-- begin Data supplied --

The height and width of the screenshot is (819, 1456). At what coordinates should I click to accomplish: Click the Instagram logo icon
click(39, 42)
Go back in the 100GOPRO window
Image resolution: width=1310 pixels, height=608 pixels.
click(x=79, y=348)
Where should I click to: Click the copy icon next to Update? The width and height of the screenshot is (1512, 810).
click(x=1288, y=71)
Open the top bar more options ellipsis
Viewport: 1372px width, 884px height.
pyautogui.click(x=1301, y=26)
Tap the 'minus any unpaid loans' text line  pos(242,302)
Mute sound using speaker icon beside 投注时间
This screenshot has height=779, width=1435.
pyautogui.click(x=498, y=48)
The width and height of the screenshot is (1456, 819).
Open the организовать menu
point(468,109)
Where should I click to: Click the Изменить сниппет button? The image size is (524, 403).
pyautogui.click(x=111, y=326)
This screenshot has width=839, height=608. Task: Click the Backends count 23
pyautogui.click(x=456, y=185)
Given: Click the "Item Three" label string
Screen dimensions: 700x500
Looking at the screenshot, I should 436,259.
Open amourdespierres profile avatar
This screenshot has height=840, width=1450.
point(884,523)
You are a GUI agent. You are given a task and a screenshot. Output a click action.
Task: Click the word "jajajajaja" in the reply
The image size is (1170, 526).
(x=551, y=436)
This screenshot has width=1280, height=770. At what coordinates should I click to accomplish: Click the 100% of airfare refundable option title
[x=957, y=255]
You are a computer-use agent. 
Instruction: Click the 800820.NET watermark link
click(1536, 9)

-- end Data supplied --

(Short task)
Arrange all the rows above as a Markdown table with the columns No. and Line. Number each line and leave out any blank lines.

(Written answer)
| No. | Line |
|---|---|
| 1 | The height and width of the screenshot is (819, 1456). At what coordinates should I click to accomplish: Click the Instagram logo icon |
| 2 | click(39, 42) |
| 3 | Go back in the 100GOPRO window |
| 4 | Image resolution: width=1310 pixels, height=608 pixels. |
| 5 | click(x=79, y=348) |
| 6 | Where should I click to: Click the copy icon next to Update? The width and height of the screenshot is (1512, 810). |
| 7 | click(x=1288, y=71) |
| 8 | Open the top bar more options ellipsis |
| 9 | Viewport: 1372px width, 884px height. |
| 10 | pyautogui.click(x=1301, y=26) |
| 11 | Tap the 'minus any unpaid loans' text line  pos(242,302) |
| 12 | Mute sound using speaker icon beside 投注时间 |
| 13 | This screenshot has height=779, width=1435. |
| 14 | pyautogui.click(x=498, y=48) |
| 15 | The width and height of the screenshot is (1456, 819). |
| 16 | Open the организовать menu |
| 17 | point(468,109) |
| 18 | Where should I click to: Click the Изменить сниппет button? The image size is (524, 403). |
| 19 | pyautogui.click(x=111, y=326) |
| 20 | This screenshot has width=839, height=608. Task: Click the Backends count 23 |
| 21 | pyautogui.click(x=456, y=185) |
| 22 | Given: Click the "Item Three" label string |
| 23 | Screen dimensions: 700x500 |
| 24 | Looking at the screenshot, I should 436,259. |
| 25 | Open amourdespierres profile avatar |
| 26 | This screenshot has height=840, width=1450. |
| 27 | point(884,523) |
| 28 | You are a GUI agent. You are given a task and a screenshot. Output a click action. |
| 29 | Task: Click the word "jajajajaja" in the reply |
| 30 | The image size is (1170, 526). |
| 31 | (x=551, y=436) |
| 32 | This screenshot has width=1280, height=770. At what coordinates should I click to accomplish: Click the 100% of airfare refundable option title |
| 33 | [x=957, y=255] |
| 34 | You are a computer-use agent.  |
| 35 | Instruction: Click the 800820.NET watermark link |
| 36 | click(1536, 9) |